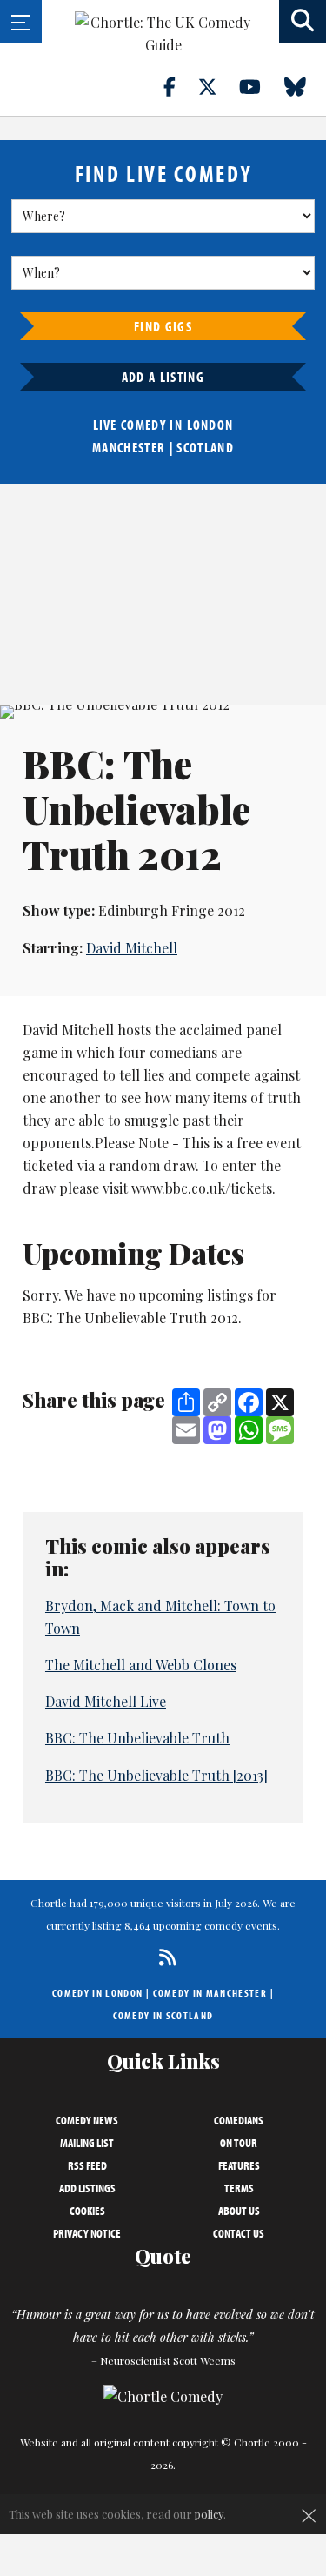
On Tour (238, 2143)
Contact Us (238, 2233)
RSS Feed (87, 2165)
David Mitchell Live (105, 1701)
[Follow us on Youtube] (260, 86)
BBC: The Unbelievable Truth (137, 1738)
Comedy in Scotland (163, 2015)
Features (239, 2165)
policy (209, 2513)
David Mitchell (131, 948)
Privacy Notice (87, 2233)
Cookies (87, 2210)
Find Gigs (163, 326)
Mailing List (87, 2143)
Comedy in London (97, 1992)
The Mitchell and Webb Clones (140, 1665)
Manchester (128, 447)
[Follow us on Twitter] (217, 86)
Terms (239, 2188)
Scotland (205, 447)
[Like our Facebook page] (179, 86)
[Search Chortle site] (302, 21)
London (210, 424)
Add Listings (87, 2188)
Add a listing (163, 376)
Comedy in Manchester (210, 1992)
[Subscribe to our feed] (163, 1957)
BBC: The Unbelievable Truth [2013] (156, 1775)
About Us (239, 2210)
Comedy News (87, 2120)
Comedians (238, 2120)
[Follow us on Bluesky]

-- -- --

:: TASK DETAILS ::
Reproduce each entry verbatim, excluding any embedded images.

:: SOLUTION ::
On Tour (238, 2143)
Contact Us (238, 2233)
RSS Feed (87, 2165)
David Mitchell Live (105, 1701)
[Follow us on Youtube] (260, 86)
BBC: The Unbelievable Truth (137, 1738)
Comedy in Scotland (163, 2015)
Features (239, 2165)
policy (209, 2513)
David Mitchell (131, 948)
Privacy Notice (87, 2233)
Cookies (87, 2210)
Find Gigs (163, 326)
Mailing List (87, 2143)
Comedy in London (97, 1992)
The Mitchell and Webb Clones (140, 1665)
Manchester (128, 447)
[Follow us on Twitter] (217, 86)
Terms (239, 2188)
Scotland (205, 447)
[Like our Facebook page] (179, 86)
[Search Chortle site] (302, 21)
London (210, 424)
Add Listings (87, 2188)
Add a listing (163, 376)
Comedy in Manchester (210, 1992)
[Subscribe to our feed] (163, 1957)
BBC: The Unbelievable Truth [2013] (156, 1775)
About Us (239, 2210)
Comedy News (87, 2120)
Comedians (238, 2120)
[Follow us on Bluesky]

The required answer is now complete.